AIM OF THE EXERCISE: Hunt through the lines below for the string "agent" and copy each one that has it.

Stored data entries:
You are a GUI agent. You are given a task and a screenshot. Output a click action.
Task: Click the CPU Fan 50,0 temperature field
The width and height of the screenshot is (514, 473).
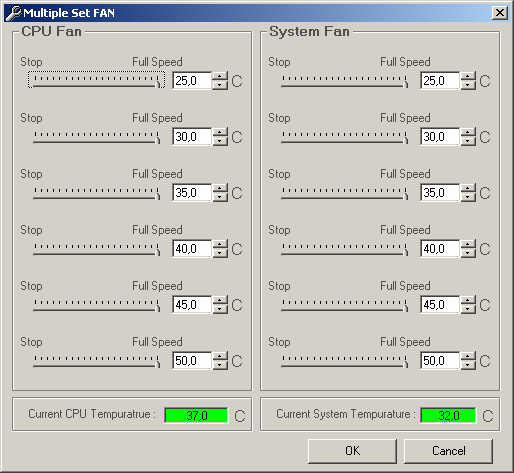(192, 361)
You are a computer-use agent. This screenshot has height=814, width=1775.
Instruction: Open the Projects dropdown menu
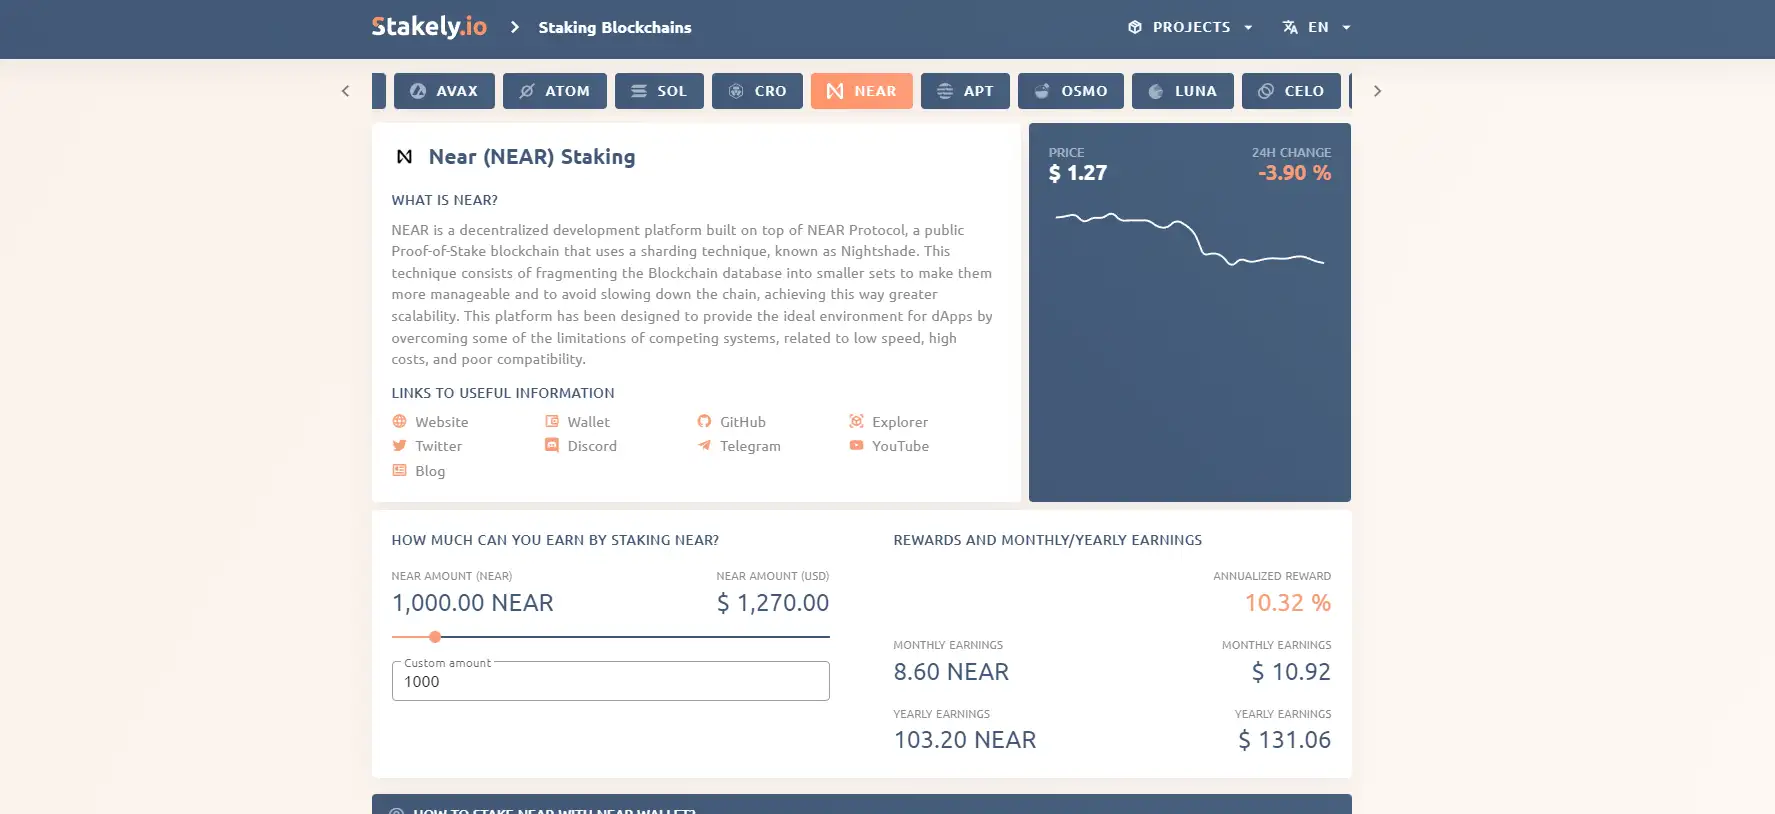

RESPONSE TO THIS EXERCISE:
You are a GUI agent. You are given a task and a screenshot. Output a click action.
You are a computer-use agent. This screenshot has height=814, width=1775.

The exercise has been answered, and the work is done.